Ieri sera, a Modena, Massimo D'Alema ha preso posizione sui referendum:
«Noi raccogliamo le firme, le stiamo raccogliendo noi in parte notevole, e altri prendono i meriti. Noi facciamo campagna elettorale e come spesso succede i promotori dei referendum si prendono i rimborsi». D'Alema ricorda: «è accaduto anche l'ultima volta, è una posizione comoda, ma va bene».
Ricordiamo che l'ultima volta il Pd ha addirittura avversato i referendum quando furono presentati, perché il referendum, così spiegò il segretario, non è uno strumento adatto, tanto che noi puntavamo su una proposta di legge d'iniziativa popolare. Che raccolsero le firme i circoli e le federazioni del Pd nell'imbarazzo del gruppo dirigente nazionale. Che il Pd non fece campagna referendaria se non negli ultimi giorni, sciogliendo la questione sul quarto sì all'ultimo momento. Che, poi, rivendicò la vittoria. E a commentare la vittoria, in tv, ci andò Massimo D'Alema.

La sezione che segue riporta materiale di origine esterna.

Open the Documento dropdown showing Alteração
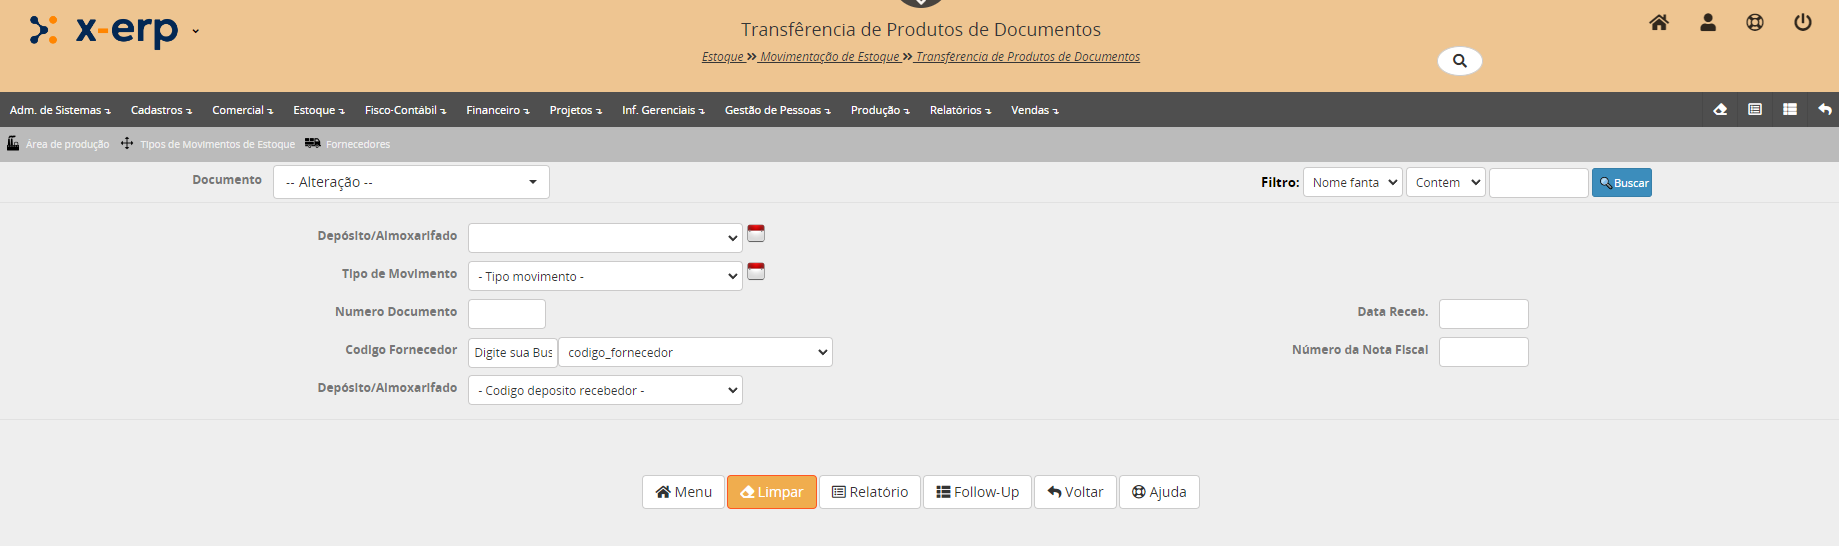1839x546 pixels. coord(411,182)
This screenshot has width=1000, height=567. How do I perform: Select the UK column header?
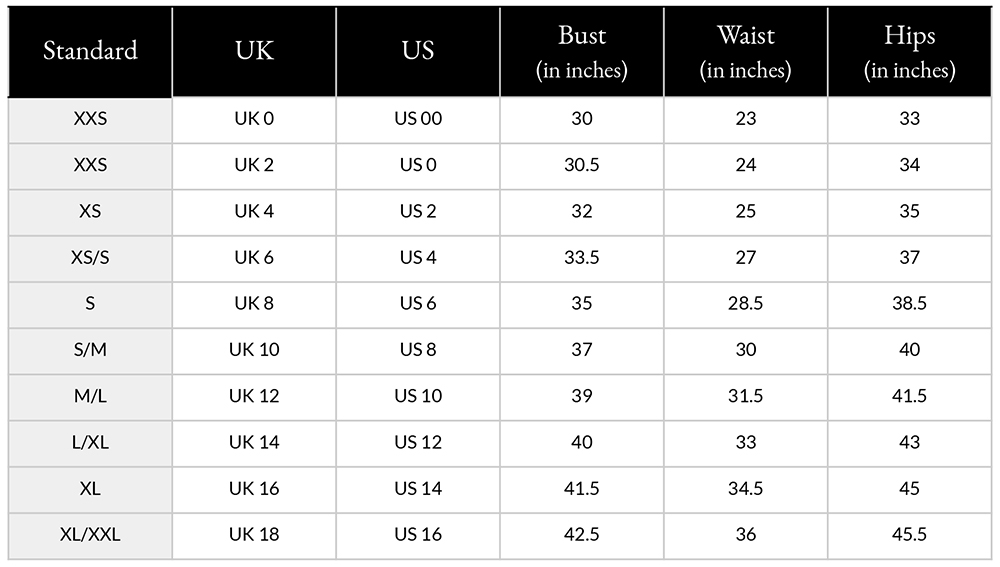[254, 52]
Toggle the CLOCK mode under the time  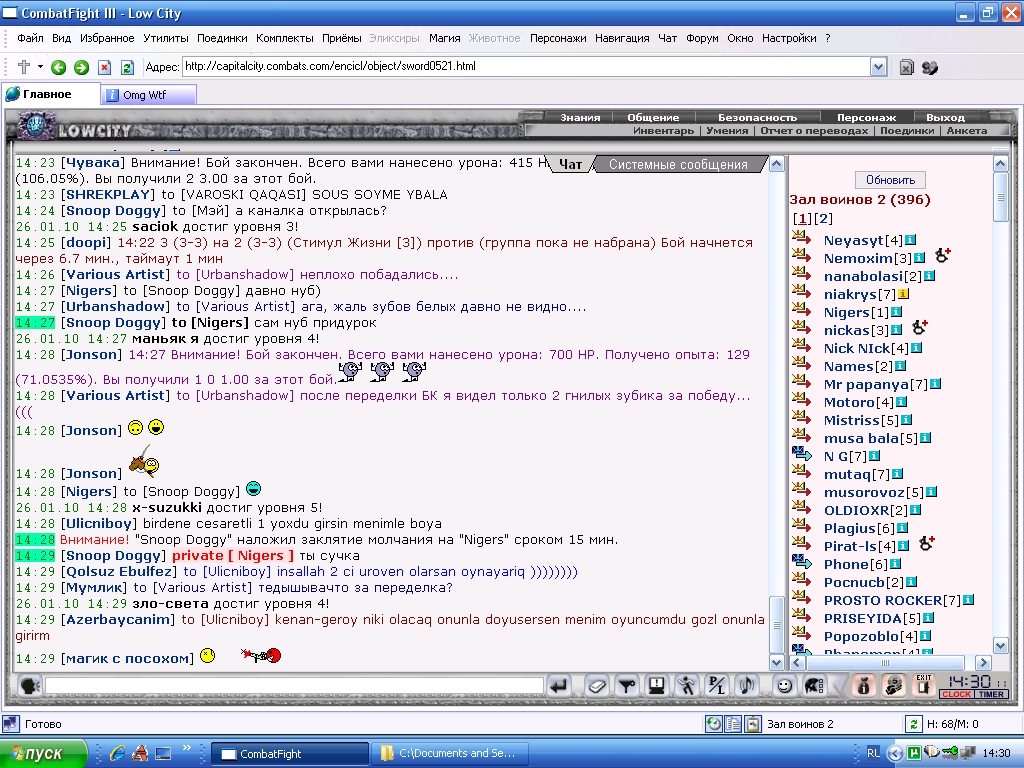point(956,694)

Quando mi chiamò Arturo Parisi, a fine luglio, per chiedermi una mano, mi disse che aveva sentito tutti e che nessuno gli aveva promesso un sostegno. Mi disse che Bersani non ci sentiva, che Veltroni si era sfilato (per poi rientrare), che nel partito nessuno avrebbe raccolto firme e ospitato banchetti. Solo nei primi giorni di settembre, il Pd si è mobilitato, mentre il segretario nazionale spiegava: «il referendum? Extrema ratio».
Non credo, in sostanza, che ci meritiamo né meriti, né rimborsi. Che poi, quest'ultimo, in tempi come i presenti, mi sembra un riferimento particolarmente opportuno. Proprio.